▶ **What this task involves**: Nothing but the lines below between the line holding "Click Order for" and the line holding "Task: Click the", inclusive, should appear in the answer, each set down exactly.

▶ **Recorded data**:

****************************************

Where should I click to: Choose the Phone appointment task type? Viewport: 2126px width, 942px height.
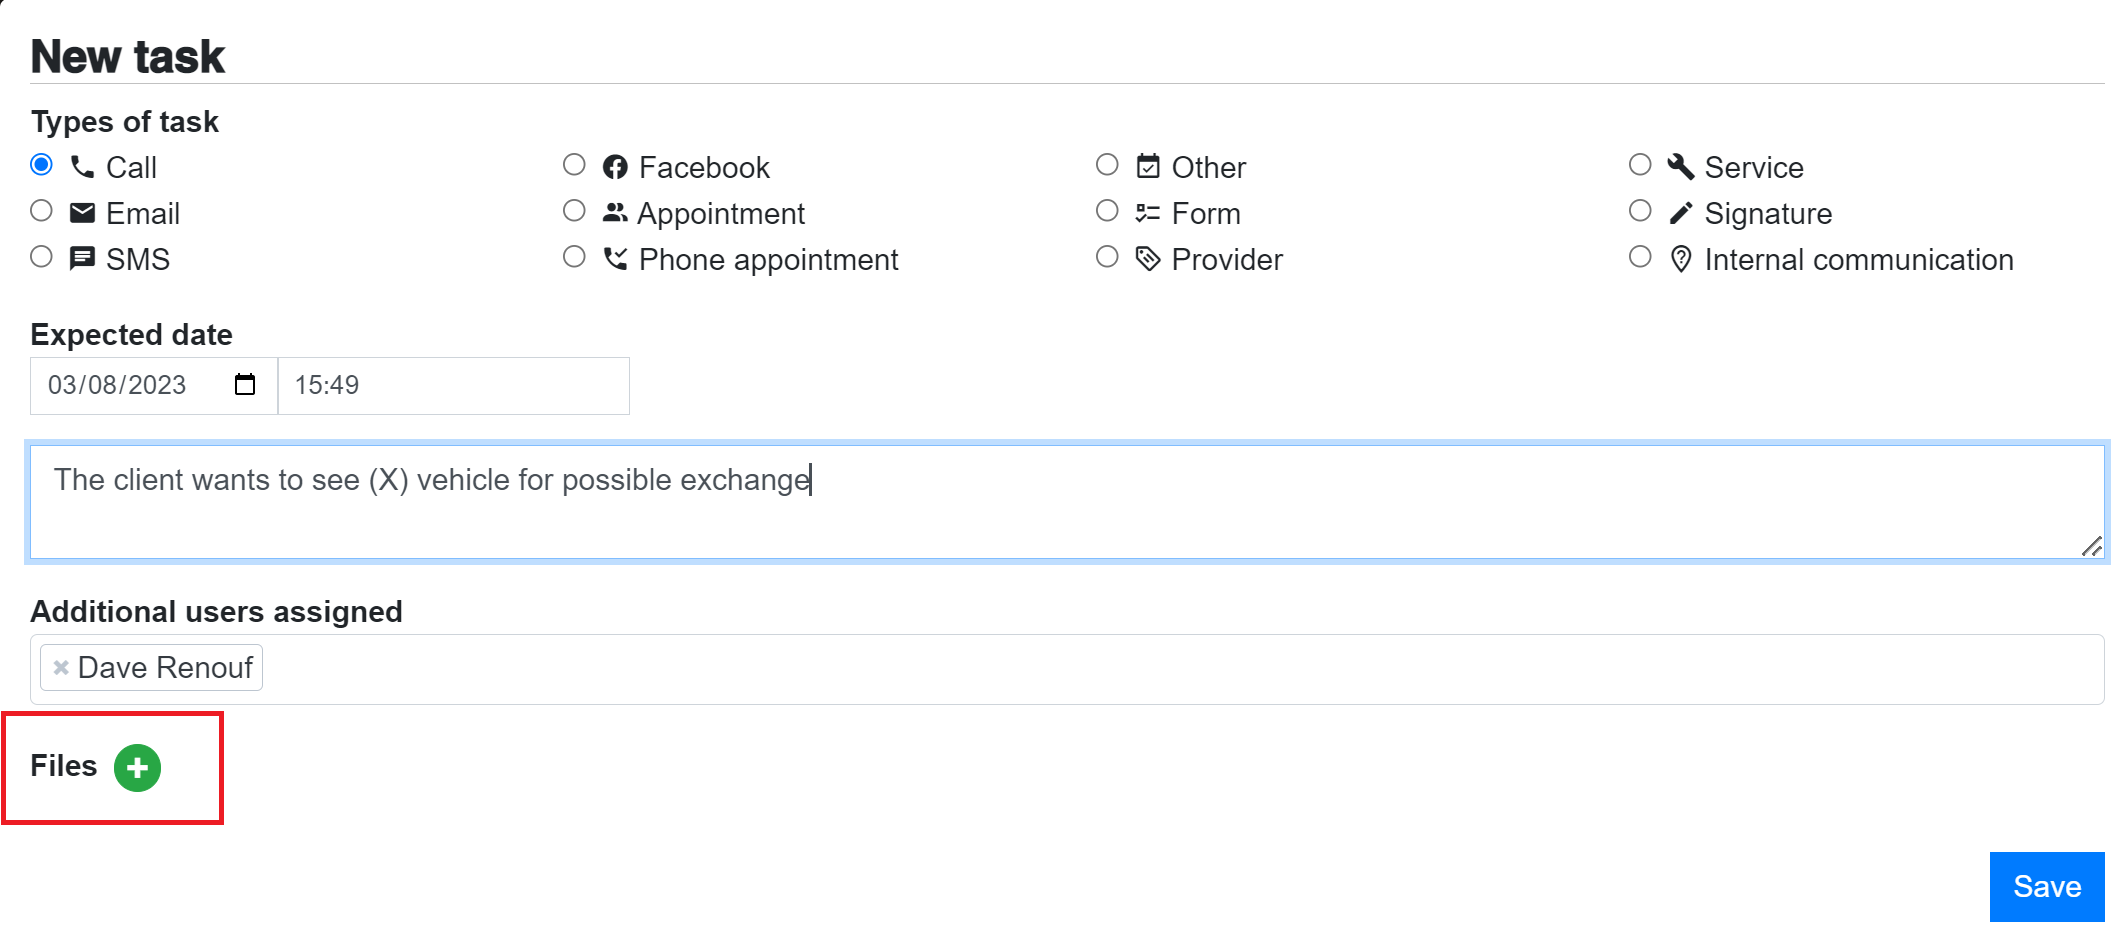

****************************************

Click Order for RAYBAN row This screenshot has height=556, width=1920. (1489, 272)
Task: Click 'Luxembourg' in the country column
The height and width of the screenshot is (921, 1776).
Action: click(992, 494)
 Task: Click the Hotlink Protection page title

****************************************

▶ **Answer**:
Click Order for RAYBAN row This screenshot has height=556, width=1920. (1489, 272)
Task: Click 'Luxembourg' in the country column
The height and width of the screenshot is (921, 1776).
Action: click(992, 494)
 Task: Click the Hotlink Protection page title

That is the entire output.